Created attachment 145825 [details]
Patch to use private condition lock, instead of load lock (3.1)
Oops. notifyAll() on wrong object.
Created attachment 145829 [details]
Patch to use private condition lock, instead of load lock (3.1)
Double oops. wait() on wrong object.
(In reply to comment #30) > Created an attachment (id=145829) [details] > Patch to use private condition lock, instead of load lock (3.1) > Double oops. wait() on wrong object. This looks good. I have patched and will retest this afternoon. Thanks. (In reply to comment #31) > This looks good. I have patched and will retest this afternoon. Thanks. Do you have any results running with the patch yet? Does it meet your needs? (In reply to comment #32) > (In reply to comment #31) > > This looks good. I have patched and will retest this afternoon. Thanks. > > Do you have any results running with the patch yet? Does it meet your needs? Hi Min. Yeah, the patch looks good. I have final task to integrate it into our product, but I have tested it sufficiently that I think it's safe to move toward committing it. Thanks. We are waiting for this patch to be applied to WTP 3.1.1 release to integrate and test with the adopter product. Created attachment 146449 [details]

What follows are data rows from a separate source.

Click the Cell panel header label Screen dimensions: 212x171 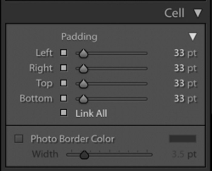coord(174,13)
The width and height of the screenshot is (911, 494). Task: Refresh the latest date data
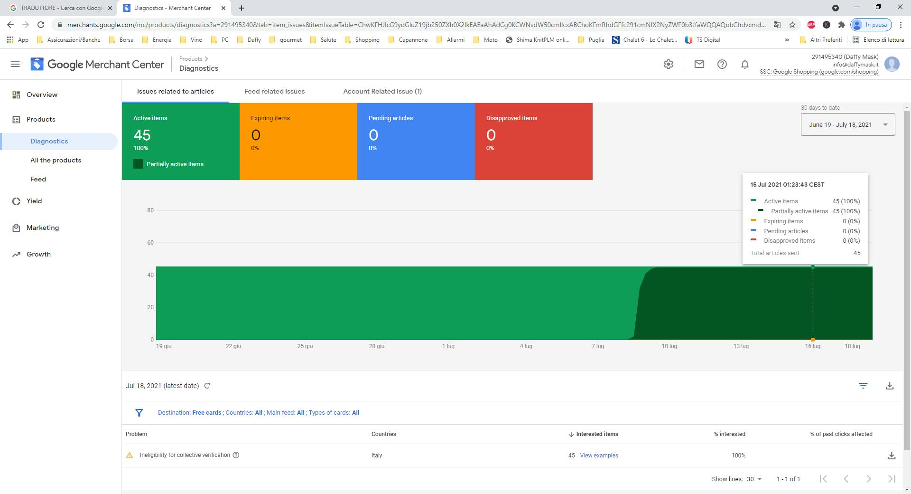tap(207, 386)
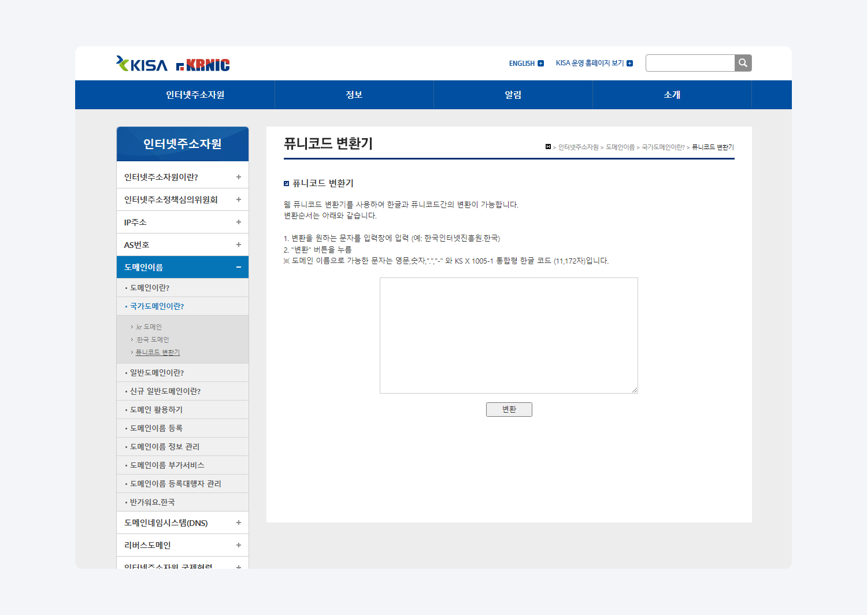Open the 알림 main menu
The height and width of the screenshot is (615, 867).
513,95
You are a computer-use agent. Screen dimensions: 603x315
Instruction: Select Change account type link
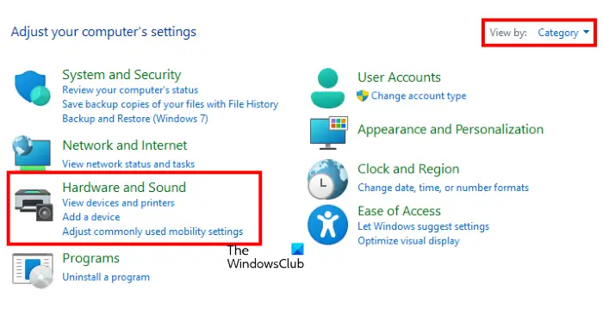[419, 96]
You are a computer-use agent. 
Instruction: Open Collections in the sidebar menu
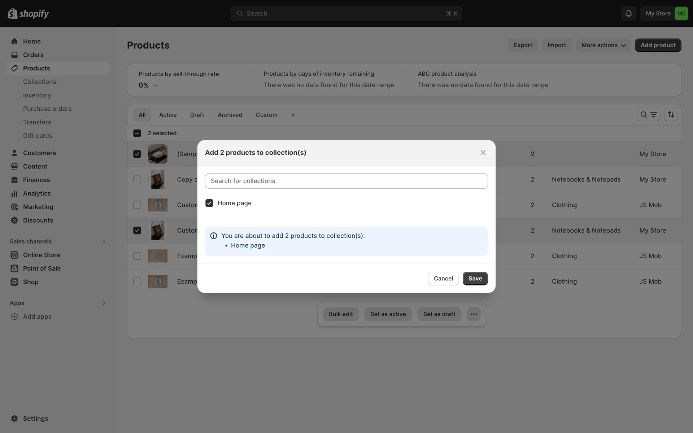(x=40, y=82)
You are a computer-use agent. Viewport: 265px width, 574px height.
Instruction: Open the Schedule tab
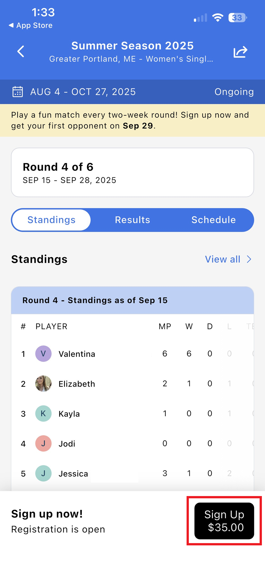(x=213, y=220)
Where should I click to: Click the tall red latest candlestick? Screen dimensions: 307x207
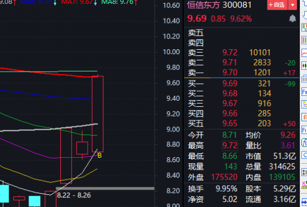(98, 114)
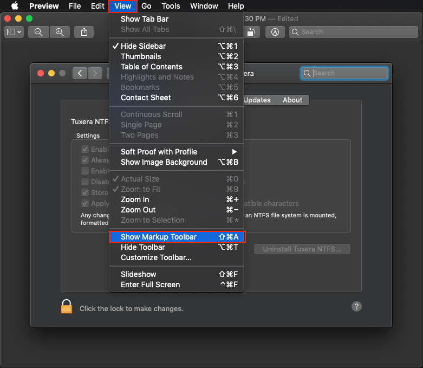Click the Uninstall Tuxera NTFS… button

pyautogui.click(x=302, y=249)
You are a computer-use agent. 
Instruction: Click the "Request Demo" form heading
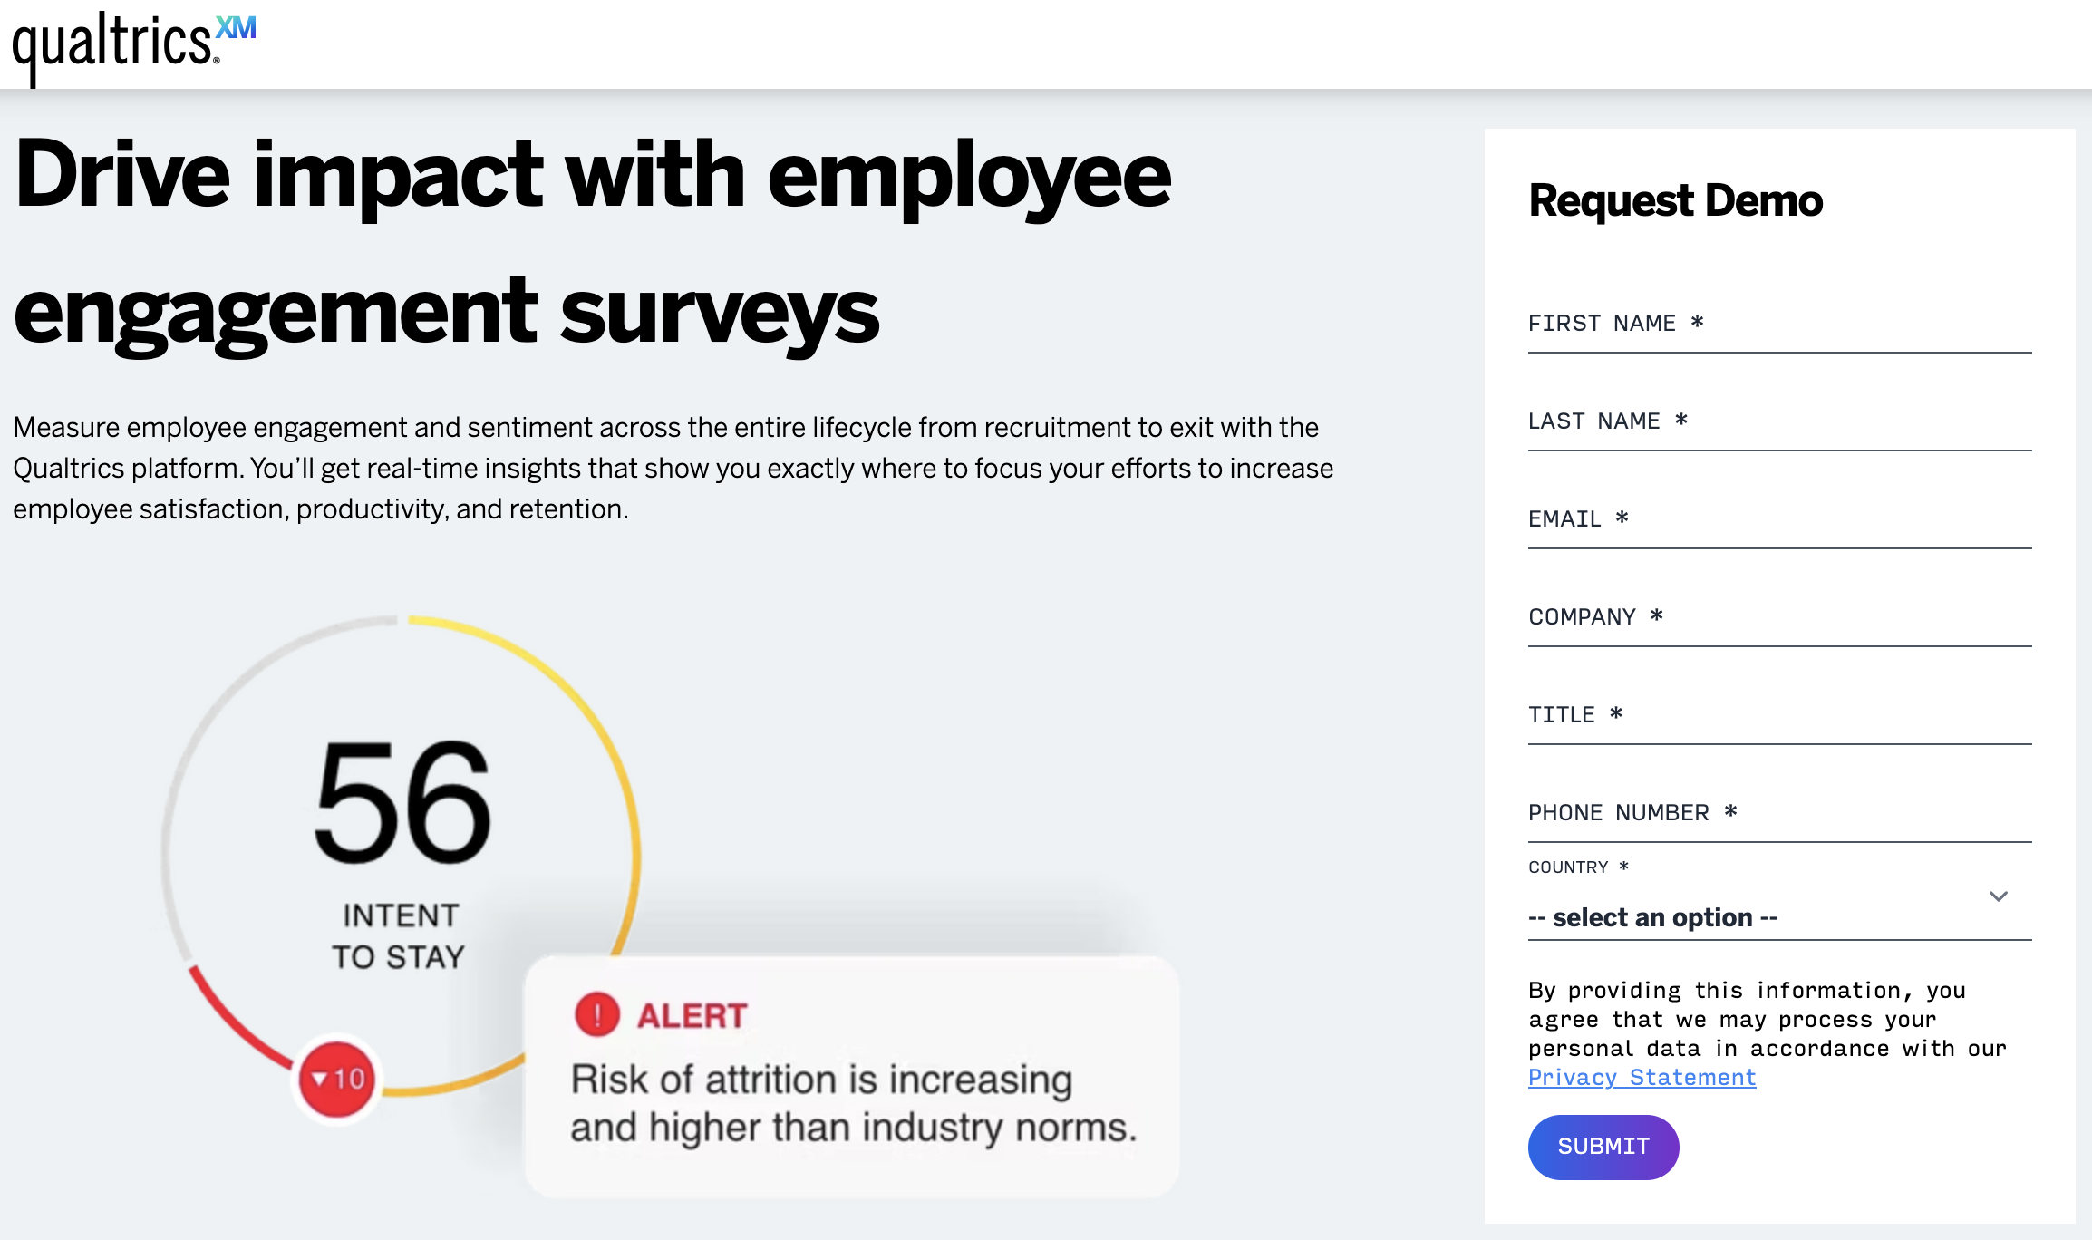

Patch to use private condition lock, instead of load lock (3.1)
Minor tweak, changing the importance-order of the value-lookup for timeout and interruption.
New order:
default-default < instanceScope < configurationScope < systemProperty < envVar
*Explain why you believe this is a stop-ship defect. Or, if it is a "hotbug" (requested by an adopter) please document it as such. Requested by adopter *Is there a work-around? If so, why do you believe the work-around is insufficient? Not without making significantly larger changes elsewhere in the adopter code, and even then it wouldn't be 100% solved. *How has the fix been tested? Is there a test case attached to the bugzilla record? Has a JUnit Test been added? No test cases for reproducing, but *very* detailed explanation of scenarios in the comment history. *Give a brief technical overview. Who has reviewed this fix? Provides mechanisms for letting the ModelManager timeout when attempting to load/create an IStructuredModel, which would hopefully only happen during lock starvation. Reviewed by Min Idzelis, Cameron Bateman, and myself. *What is the risk associated with this fix? Low, as we suspect the fallout from timing out will be preferable to a deadlock. Even then, SSE will not enable this timeout by default (keeping it consistent with 3.1.0) and will rely on adopter code to do so on their behalf. I approve for 3.1.1. Released to 3.1.1 I don't know why I didn't notice this before, perhaps I was confounding the different ways to set the time out value, but in my final sanity test on this I discovered that the preference option is broken. That attached patch shows a single line change that adds a return keyword to the routine that gets the preference manager value. We consider this issue blocking on 3.1.1. Created attachment 147495 [details]
Add a return statement without which the pref value never gets used.
I suppose a "value=" in place of the return would be cleaner. Created attachment 147502 [details] patch based on comment 41 Good catch. I'm attaching a patch based on comment 41. I'm releasing the exact attached patch for a 3.1.1 build preemptively, but re-requesting a PMC review just in case. Retagging R3_1_1 as well. Please verify http://build.eclipse.org/webtools/committers/wtp-R3.1-M/20090917225226/M-3.1.1M-20090917225226/ quickly :) Created attachment 166062 [details]
Patch ibackported to 2.x stream based on 3.1 stream
Created attachment 166063 [details]
Plugin for testing with the patch for stream 2.x
|